The Problem

The Problem, the Challenges and the Opportunity

The Problem

Studies show that collaboration between physical health, behavioral health and social service providers improves outcomes and lowers cost.  However, conventional electronic health record and social service systems have disadvantages that make it costly and difficult to create and distribute electronic workflows for patient engagement and care collaboration.  For one thing, they are not easily configurable to meet the unique needs of each organization or community.  For another, most organizations lack experience in designing, implementing or managing an effective electronic workflow system.
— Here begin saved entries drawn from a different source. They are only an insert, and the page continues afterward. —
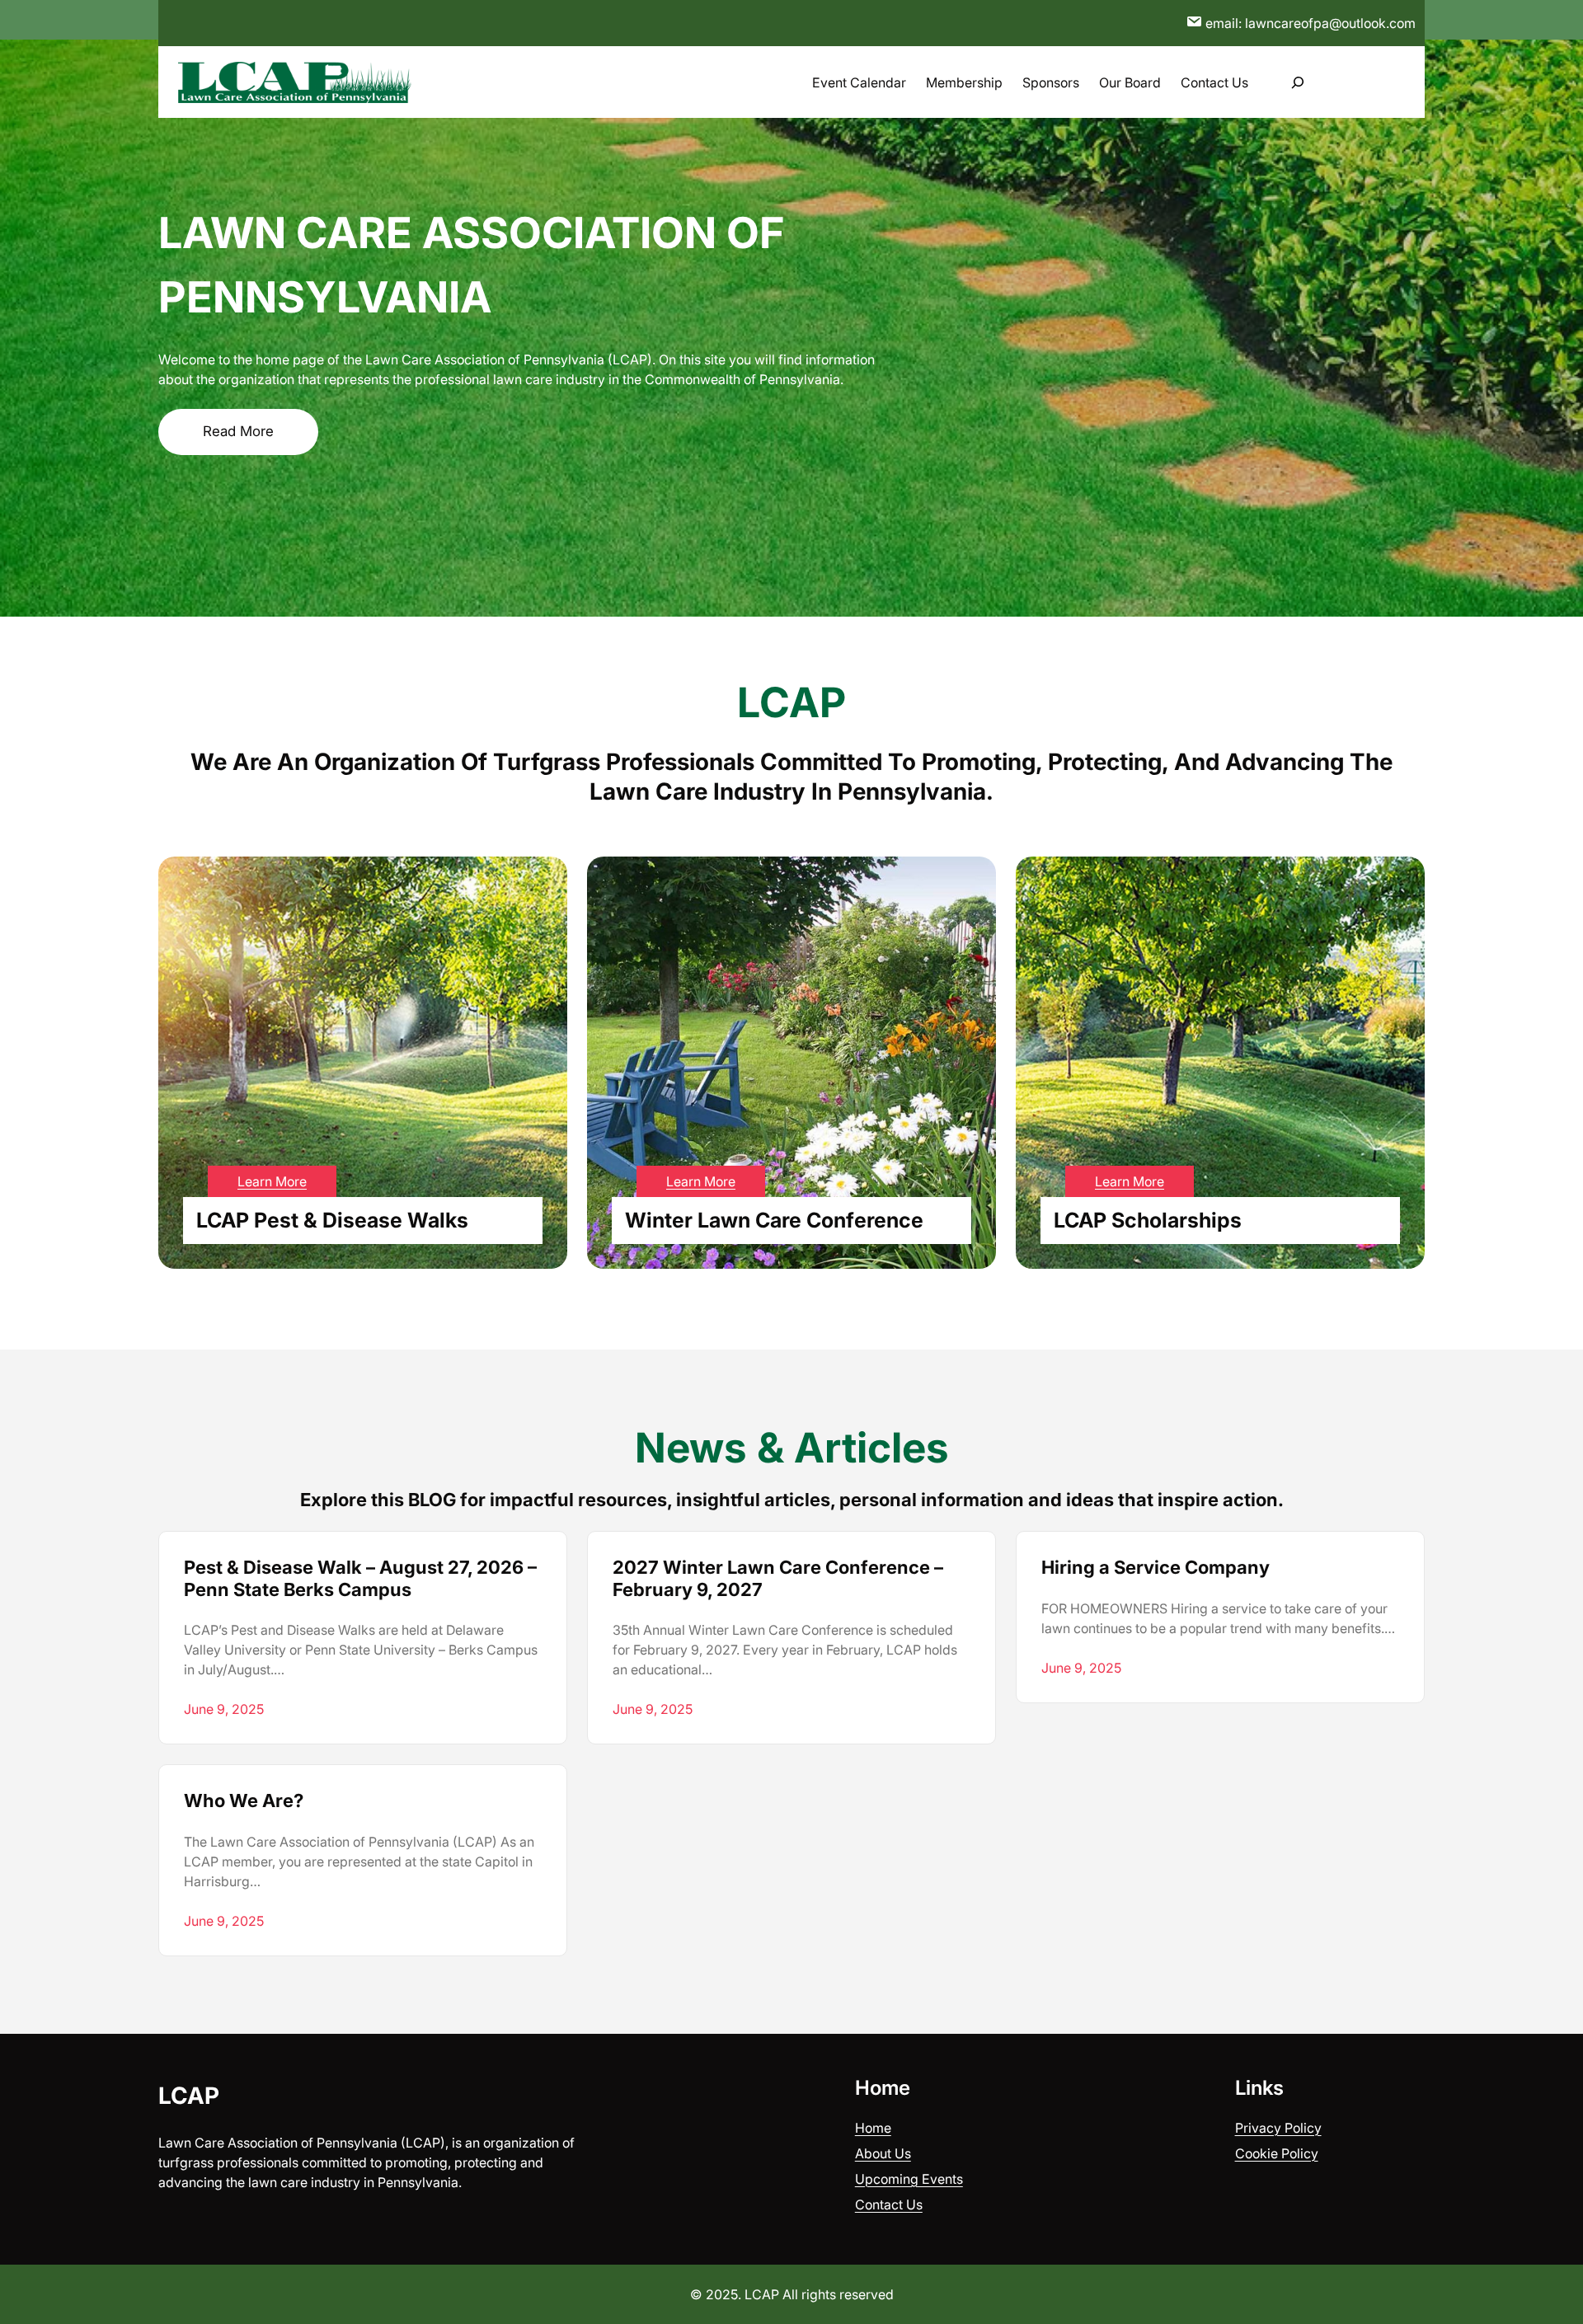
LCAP (188, 2096)
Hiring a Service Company (1155, 1567)
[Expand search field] (1297, 82)
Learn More (272, 1181)
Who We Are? (243, 1800)
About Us (883, 2153)
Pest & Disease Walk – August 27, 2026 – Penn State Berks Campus (360, 1577)
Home (873, 2128)
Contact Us (889, 2204)
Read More (238, 431)
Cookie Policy (1276, 2153)
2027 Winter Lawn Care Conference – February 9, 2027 (778, 1577)
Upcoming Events (909, 2179)
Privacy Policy (1278, 2128)
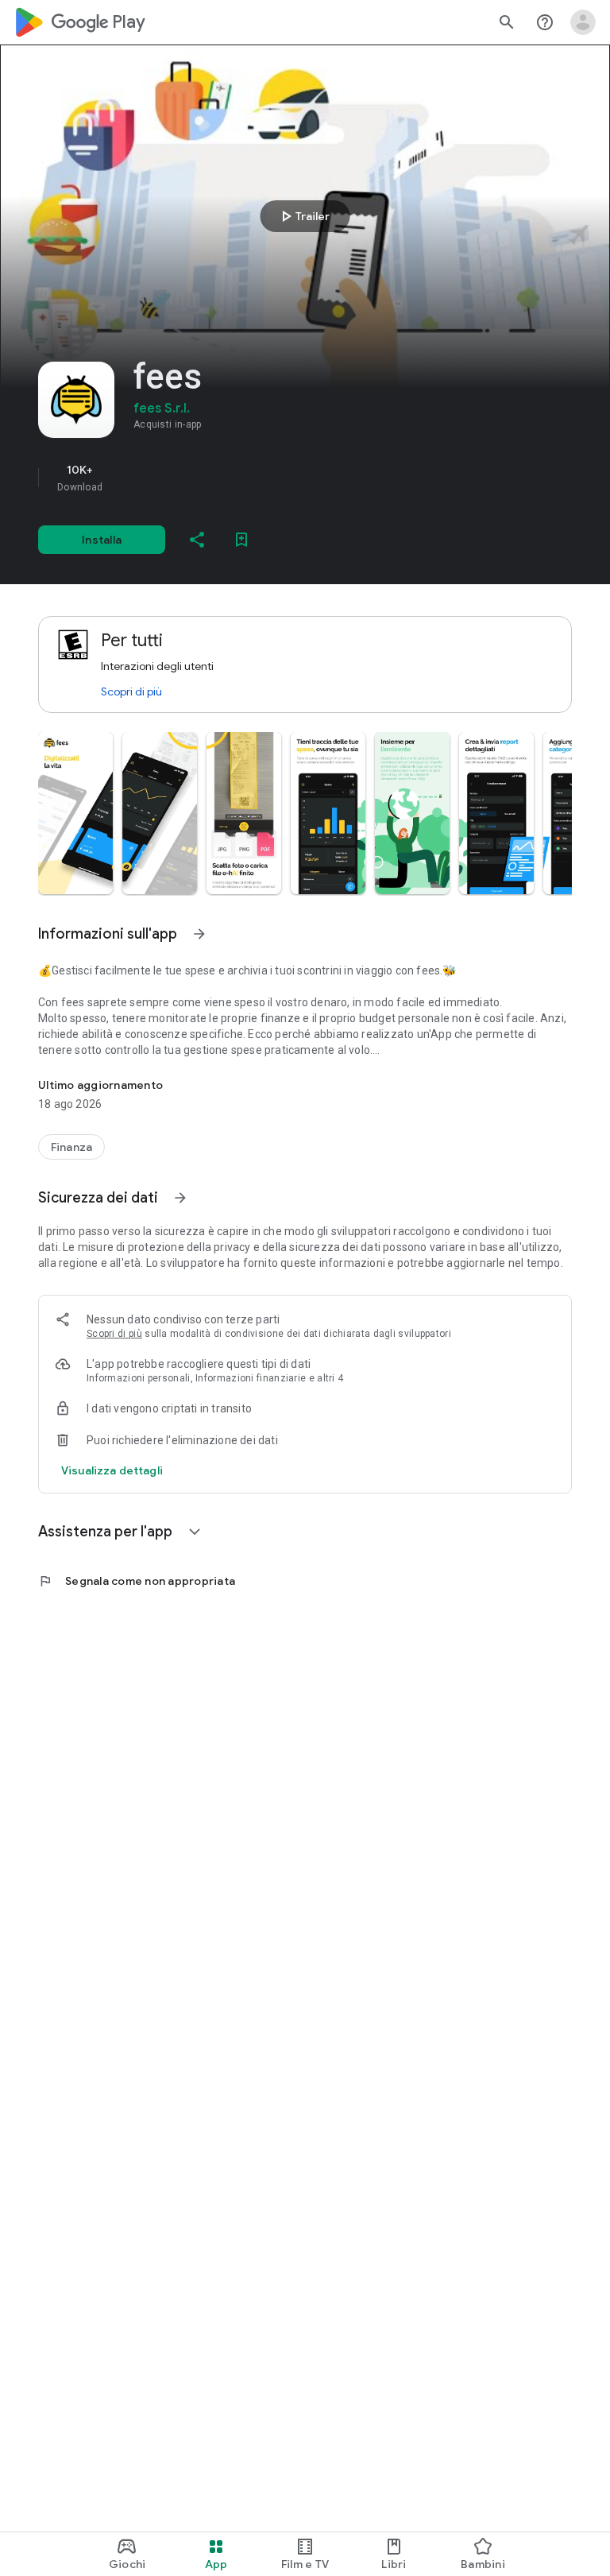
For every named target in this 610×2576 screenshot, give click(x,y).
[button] (75, 813)
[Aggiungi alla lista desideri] (241, 540)
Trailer (303, 216)
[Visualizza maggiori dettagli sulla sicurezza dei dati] (112, 1470)
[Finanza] (71, 1147)
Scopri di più (131, 691)
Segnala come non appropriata (136, 1581)
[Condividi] (197, 540)
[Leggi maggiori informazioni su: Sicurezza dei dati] (180, 1198)
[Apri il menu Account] (583, 22)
Furthermore, previous efforts to address patient engagement and care collaboration, such as patient portals, personal health records, and standalone apps failed to achieve the goal of a truly integrated continuum of care.  Accordingly, most organizations choose simply not to adopt technology-enabled workflows for patient engagement and care collaboration.

The Challenges

1)        Standards and workflow requirements for physical and behavioral health are not aligned with those for social determinants of health, resulting in a fragmented market with little collaboration and systems that lack interoperability.

2)        Evidence-based practice (EBP) and standards, including regulatory and reporting requirements, are constantly changing, requiring continuous monitoring and frequent updates to remain in compliance;

3)        Within the set of EBP and standards, providers have broad discretion in how they design and implement their own workflows.  That means that one-size-fits-all solutions are not effective nor can they achieve high rates of adoption;

4)        As mentioned above, most healthcare and social service organizations lack the expertise to design, construct, deploy and maintain these systems, and are uncomfortable assuming the risk for new technologies and workflows, and;

5)        The costs of consultants and programmers to design, configure and update these systems using conventional systems is prohibitive for most organizations.

The Opportunity

Providers need an electronic workflow system that guides user/administrators to easily design, test, evaluate, deploy and manage electronic workflows without the need for costly consulting and programming services.    The electronic workflow system also needs to guide users to understand how well their systems conform to evolving evidence-based practice as well as regulatory standards and requirements.  While other industries, such as web-page design and surveys, have adopted similar technologies, no one has previously designed or developed solutions for the guided creation for the unique requirements of healthcare and social services for patient engagement and care collaboration.  That is the reason we are creating the proVizor patient engagement and care collaboration platform.